Content starts

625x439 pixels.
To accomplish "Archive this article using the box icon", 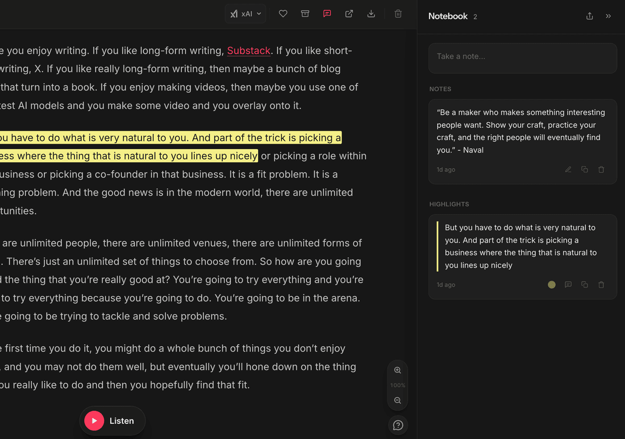I will pyautogui.click(x=305, y=14).
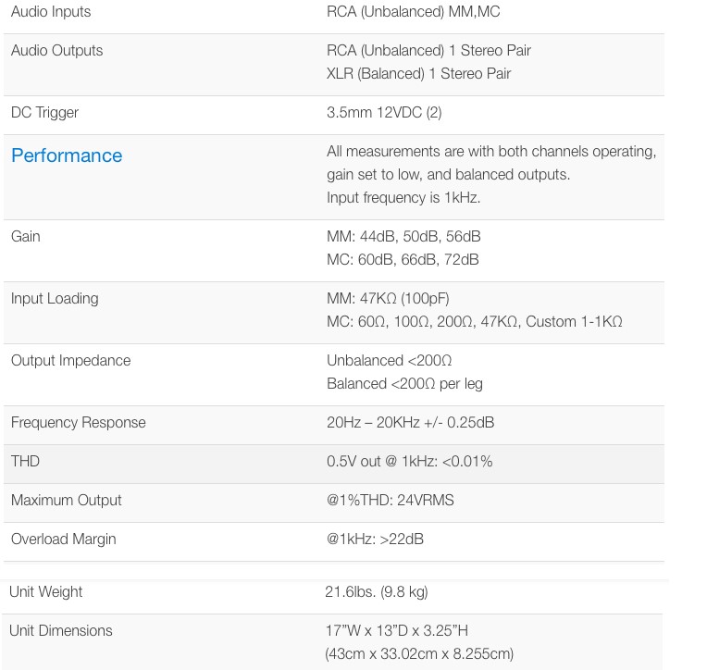Select the Unit Dimensions label
This screenshot has width=707, height=670.
(x=61, y=631)
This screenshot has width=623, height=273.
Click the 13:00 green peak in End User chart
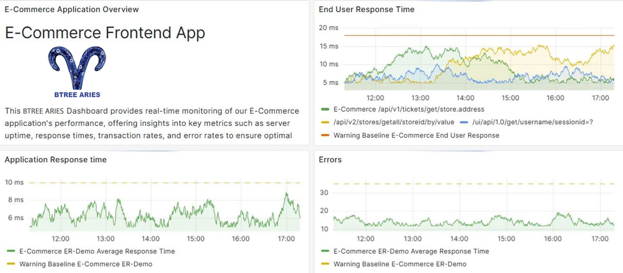click(x=426, y=47)
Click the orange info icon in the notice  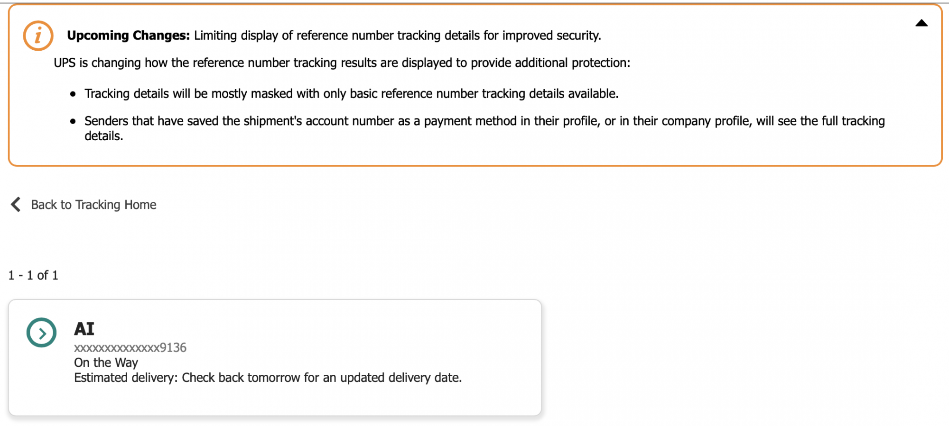38,36
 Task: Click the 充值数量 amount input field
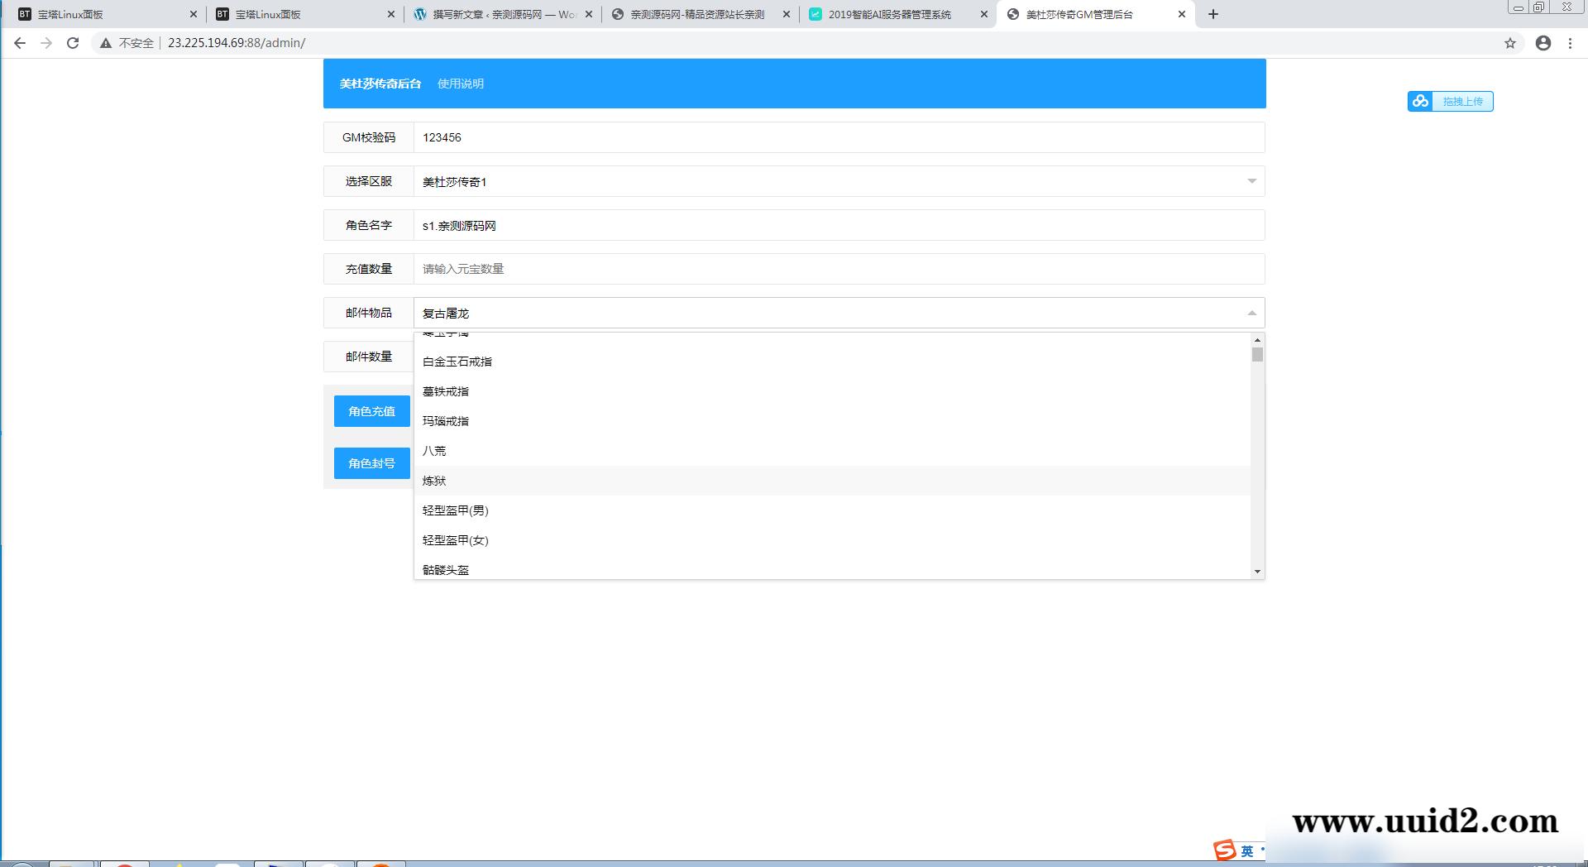pyautogui.click(x=839, y=269)
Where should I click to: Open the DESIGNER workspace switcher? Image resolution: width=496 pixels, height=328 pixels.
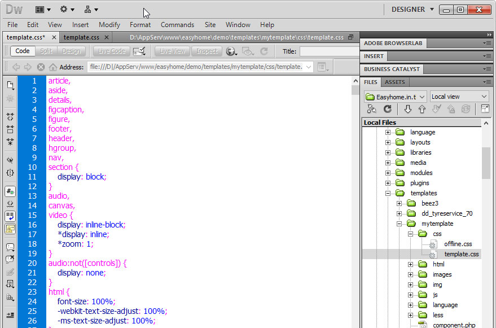pos(412,10)
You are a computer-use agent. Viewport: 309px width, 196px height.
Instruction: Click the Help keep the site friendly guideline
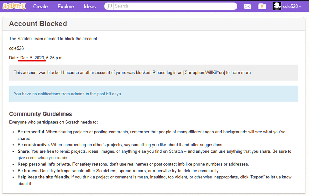point(44,177)
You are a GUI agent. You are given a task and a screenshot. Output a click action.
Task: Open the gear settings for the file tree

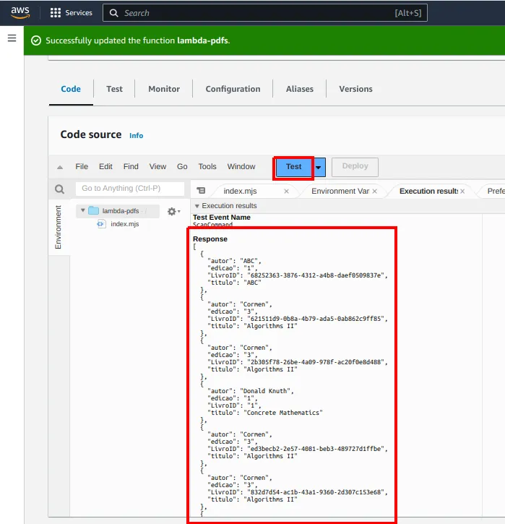(x=173, y=211)
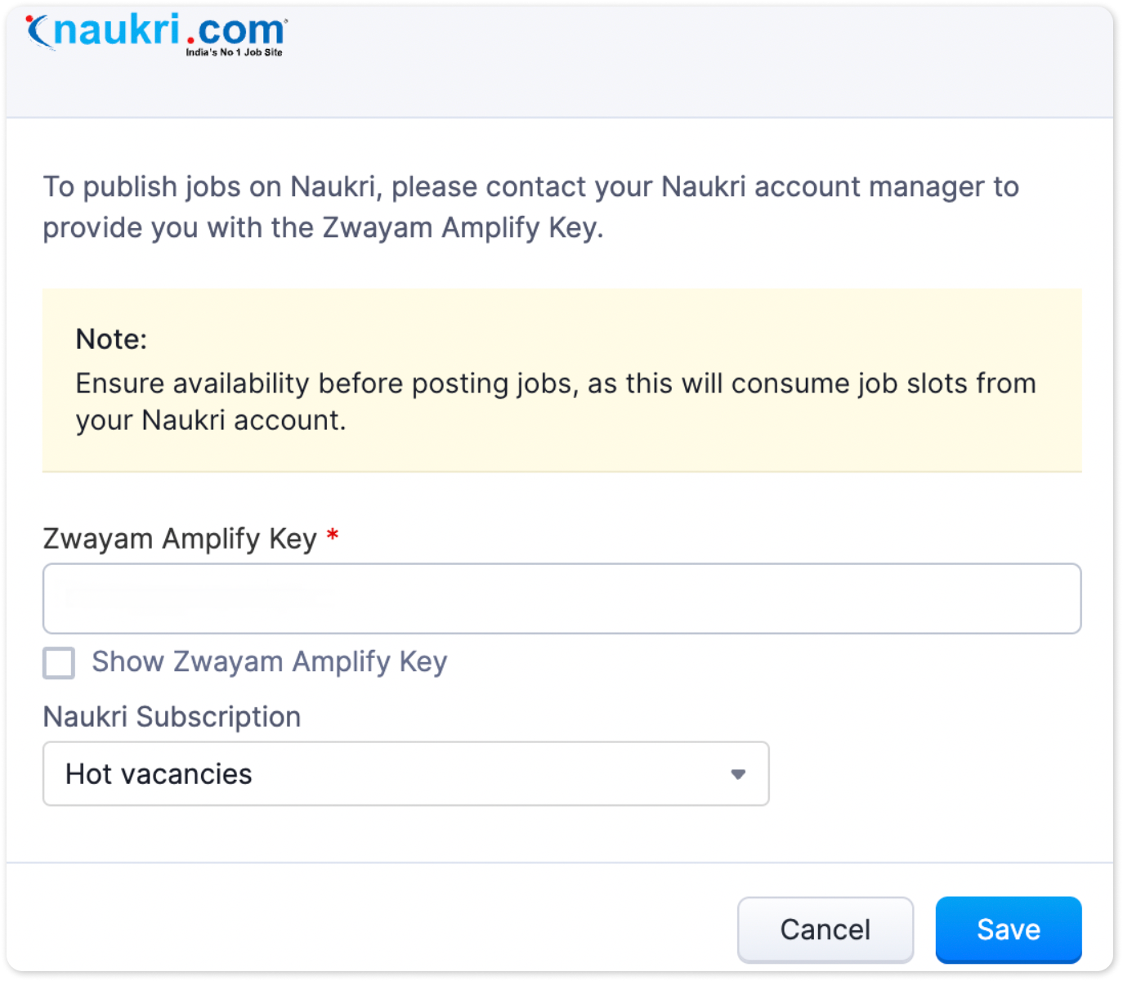The image size is (1123, 981).
Task: Click the "India's No 1 Job Site" tagline
Action: coord(234,52)
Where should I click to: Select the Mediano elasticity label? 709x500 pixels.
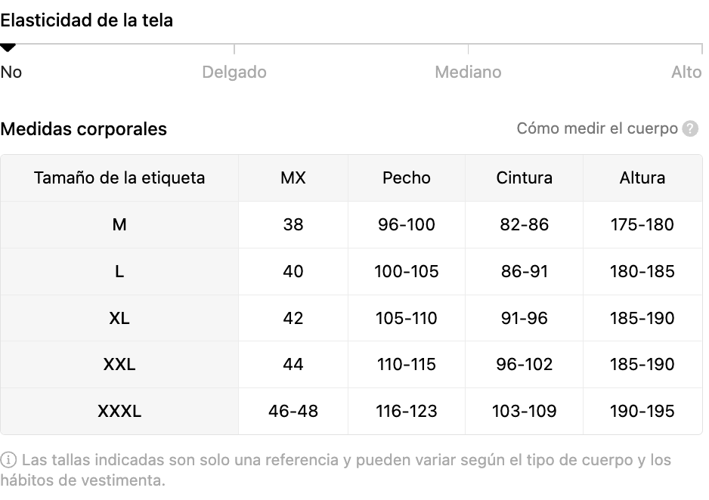[x=468, y=73]
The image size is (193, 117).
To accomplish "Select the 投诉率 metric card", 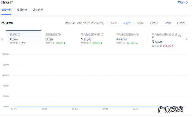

Content ends

WHAT IS REQUIRED :: Restate word for word every line from the one with "Task: Open the" up to and including the one with "The image size is (193, 117)." in the records above, minus the pictures.

TASK RESULT ::
Task: Open the gear settings for the file tree

(x=173, y=211)
The image size is (1123, 981).
Task: Click the "India's No 1 Job Site" tagline
Action: coord(234,52)
Where should I click to: Select the Mediano elasticity label? 709x500 pixels.
[x=468, y=73]
The image size is (193, 117).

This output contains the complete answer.